Consider how true-to-life you want to be. One of the biggest pitfalls of writing about a location you’re not terribly familiar with is making mistakes which will stick out like a sore thumb to those who DO live here. So I would encourage all writers to decide early on: will this be as accurate as possible, or will I play with reality a little bit? Dedication to accuracy can be fantastic—it will really wow your readers—but it also comes with a lot more research (and a higher price for failure). You have to consider not just the physical space of the city/buildings/etc. but also the time period (you don’t want readers screaming “that McDonalds on 5th and Main wasn’t built until 2019!”).

Alternatively, you can choose to deviate from reality—which is my personal favorite. This doesn’t mean you have to go for a full-on fantasy setting, but you can create a fictional town that feels authentic to the time/place you’re setting your book. The Yanagi Inn in my novel, for example, doesn’t exist—it was inspired by a number of real-life locations, but the setting is fictionalized. I mention it being “outside Kyoto” to give readers a feel for the area, but the specifics of the building and its gardens were imagined. I also included an author’s note at the end of my book to explain the artistic license I took in various areas. I highly recommend disclaimers!
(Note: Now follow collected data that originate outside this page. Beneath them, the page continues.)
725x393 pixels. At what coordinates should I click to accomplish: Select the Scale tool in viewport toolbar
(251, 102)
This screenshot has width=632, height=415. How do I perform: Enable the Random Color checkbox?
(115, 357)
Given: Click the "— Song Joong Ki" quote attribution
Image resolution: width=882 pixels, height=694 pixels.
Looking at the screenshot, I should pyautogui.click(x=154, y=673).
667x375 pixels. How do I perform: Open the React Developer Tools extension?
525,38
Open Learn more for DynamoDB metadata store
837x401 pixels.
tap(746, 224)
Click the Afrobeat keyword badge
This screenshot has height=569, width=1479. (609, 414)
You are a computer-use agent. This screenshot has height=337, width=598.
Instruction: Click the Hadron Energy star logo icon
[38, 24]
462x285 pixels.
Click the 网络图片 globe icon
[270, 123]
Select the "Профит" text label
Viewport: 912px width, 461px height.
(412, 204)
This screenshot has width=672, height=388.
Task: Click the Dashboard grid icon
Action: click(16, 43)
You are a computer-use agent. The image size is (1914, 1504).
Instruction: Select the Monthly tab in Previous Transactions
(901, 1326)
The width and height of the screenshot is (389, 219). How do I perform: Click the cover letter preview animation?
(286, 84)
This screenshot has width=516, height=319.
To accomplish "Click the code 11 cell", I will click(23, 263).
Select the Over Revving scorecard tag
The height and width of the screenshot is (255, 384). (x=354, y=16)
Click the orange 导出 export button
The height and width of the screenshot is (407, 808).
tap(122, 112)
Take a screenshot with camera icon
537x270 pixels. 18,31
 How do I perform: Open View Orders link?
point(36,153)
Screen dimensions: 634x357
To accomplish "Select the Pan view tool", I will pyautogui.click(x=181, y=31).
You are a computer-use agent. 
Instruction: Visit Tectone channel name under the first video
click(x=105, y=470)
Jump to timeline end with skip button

Research, research, research. Whether you are writing about a real-life location or a fictionalized version, you will still need to do research. Thankfully, researching another location in the world has never been so easy. Try to use as many mediums as you can to get the fullest picture. Find movies and documentaries set in your desired setting, and pay attention not just to the visuals, but the auditory; what would it sound like for your character to walk down that street? Find travelogues or blogs or social media accounts that highlight your location. See if there are any coffee table-style photography books for your location—I love these for showing the artistic and idealized image of the setting. Hop on Google Maps and drop the little pegman onto streets and virtually “walk” them to see what traffic is like, what the shops look like, etc.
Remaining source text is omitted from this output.